Berdasarkan pengalaman pada tahun-tahun sebelumnya, jumlah kuota formasi yang disetujui oleh Kemenpan-RB hanya berkisar 50 bahkan sepertiga persen dari usulan formasi yang diajukan. Tidak adanya penerimaan CPNS tahun ini menjadi kekhawatiran Badan Kepegawaian, Pendidikan, dan Pelatihan Daerah (BKPPD) Kota Bekasi.

Baca juga:https://radarbekasi.id/2020/11/16/bapenda-tandai-restoran-penunggak-pajak/

Usulan formasi ini merupakan akumulasi kebutuhan PNS tahun 2020 dan 2021 mendatang, setelah memperhatikan jumlah CPNS yang telah memasuki masa pensiun.

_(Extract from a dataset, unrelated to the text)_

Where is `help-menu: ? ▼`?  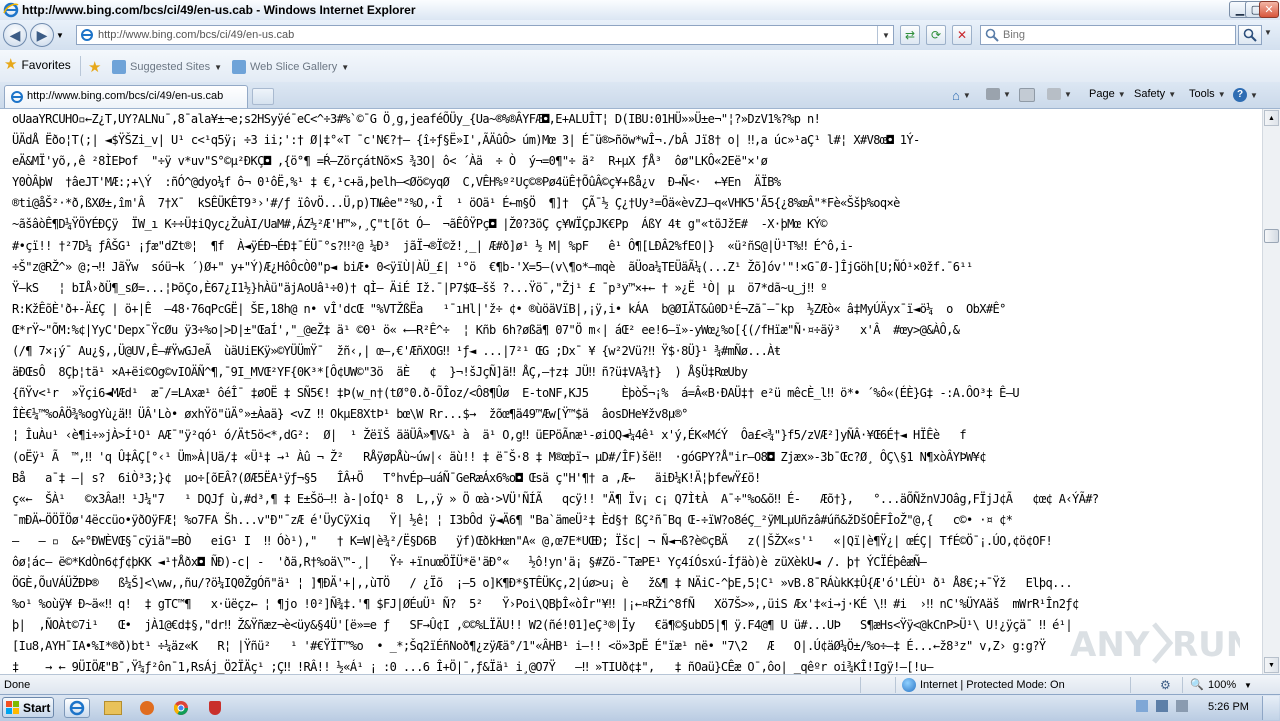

Setiap tahun jumlahnya berkisar antara 300 hingga 400 orang, BKPPD berharap jumlah kuota yang disetujui juga kelipatan mulai tahun 2020 hingga 2021.

“Jadi kalau saya perkirakan setiap tahun itu 300 sampai 400 orang (PNS pensiun), makanya kalau nggak di Acc (disetujui) semua, ya kita kehilangan PNS itu,” ungkap Kasubid Pengadaan, Mutasi, dan Pemberhentian Aparatur BKPPD Kota Bekasi, Hanafi, Minggu (15/11).

Tahun ini, jumlah PNS yang memasuki masa pensiun hampir 400 orang. Terlebih, Dinas Pendidikan (Disdik) Kota Bekasi hingga saat ini masih mengeluhkan kurangnya tenaga pendidikan, setiap tahun sebagian besar PNS pensiun merupakan tenaga pendidikan, mencapai 200 hingga 300 orang.

Ketentuan dari Kemenpan-RB, jumlah formasi yang diusulkan, lebih banyak diminta dari tenaga pendidikan dan tenaga kesehatan. Pasalnya, dua formasi ini dinilai sebagai pelayanan dasar kepada masyarakat yang harus dipenuhi. “Dinas lain itu kenapa berkurang (pengajuan formasi CPNS), karena dinas pendidikan dan dinas kesehatan itu dari Kemenpan harus lebih banyak,” tambahnya.

Hingga saat ini proses pemberkasan CPNS tahun 2019 masih berlangsung, BKN diketahui memperpanjang masa pemberkasan CPNS tahun 2019 melalui media sosial reminya hingga 21 November, seyogyanya berakhir kemarin. Informasi disebut telah disampaikan kepada peserta yang dinyatakan lolos seleksi.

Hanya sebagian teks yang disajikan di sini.